Je pense qu'il n y a pas de meilleure époque que la nôtre pour comprendre dans leur profondeur véritable les paroles de Marc Bloch. Paroles signées de son propre sang. Notre époque où s'effondrent les systèmes totalitaires, en Europe du moins, mais l'Europe, y compris sous sa forme d'« américanisme », est le sel de la terre.

Que signifie cet effondrement, du point de vue du travail obscur et têtu de l'Histoire? Il signifie l'échec de la ruse de la raison, le ressourcement de la liberté morale, la reconquête (sans doute difficile, dont on peut aisément prévoir et prédire les crises et les impasses) d'une société civile fondée sur le marché et réorientée par les mécanismes égalitaires de l'État de droit.

On connaît le mot terrible du général de Gaulle: « Tous les morts comptés, Staline aura sans doute établi la grandeur de la Russie... » Mais, étrangement d'ailleurs, tous les grands hommes, ceux qui modifient l'Histoire par leur engagement visionnaire et moral, sont hégéliens de ce point de vue. Peut-être parce qu'ils se prennent pour des incarnations du Weltgeist. Ce qu'ils sont parfois...

Et non, pourtant! Tous les morts comptés, Staline aura détruit la grandeur de la Russie, même s'il n'est point parvenu à détruire son âme.

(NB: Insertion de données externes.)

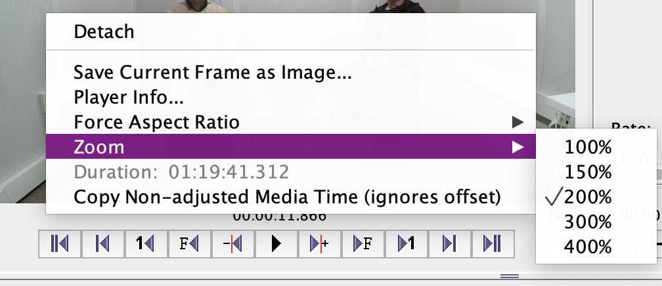The height and width of the screenshot is (286, 662).
Task: Step one frame forward
Action: (363, 244)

En 1952, en reprenant pour la première fois depuis la fin de la guerre ses cours publics, Martin Heidegger a traité le sujet Qu'appelle-t-on penser? Il y dit à un moment donné - toujours dans le contexte d'une considération sur Nietzsche: « Qu'est-ce que la Deuxième Guerre mondiale a décidé en fin de compte, pour ne parler ni des atroces conséquences qu'elle a eues dans notre patrie, ni surtout de la déchirure qui traverse son coeur? »

Ainsi, fidèle à lui-même, Heidegger ne considère atroces que les conséquences de la guerre en Allemagne. Nul mot sur les conséquences atroces de la guerre de l'Allemagne.

Rappelons que, quelque temps auparavant, Karl Jaspers avait publié son essai sur La Culpabilité allemande. Rappelons-le pour dire que si nous n'étions pas dans un amphithéâtre de la Sorbonne, si nous étions, par exemple, dans un roman, Karl Jaspers aurait été l'un de nos personnages principaux. Il accompagne l'histoire intellectuelle de l'Allemagne tout au long de ce siècle. Il est la preuve que l'on peut penser la modernité lucidement, tout en comprenant qu'il n'est nul besoin de la grandeur du mouvement nazi pour affronter ces problèmes. Mais nous ne sommes pas dans un roman et Karl Jaspers n'a pas encore en France la place que sa pensée mérite.

Martin Heidegger, donc, pense que la guerre mondiale n'a rien décidé. Toujours les mêmes dangers, toujours la même démocratie inepte, la même Europe déstructurée. « Un plaisir pour les puissances de l'Est et pour la force énorme de leurs peuples », conclut-il.

 

Au moment où l'Allemagne efface « la déchirure qui traverse son coeur », où elle le fait dans l'expansion de la raison démocratique, où les puissances de l'Est s'effondrent en tant que telles, où les prévisions apocalyptiques de Heidegger sont démenties par le travail de l'Histoire, il est réconfortant de rappeler la pensée allemande qui, de Herbert Marcuse, en 1935, à Jürgen Habermas aujourd'hui, en passant par l'oeuvre immense de Karl Jaspers, a maintenu la déchirante lucidité de la raison.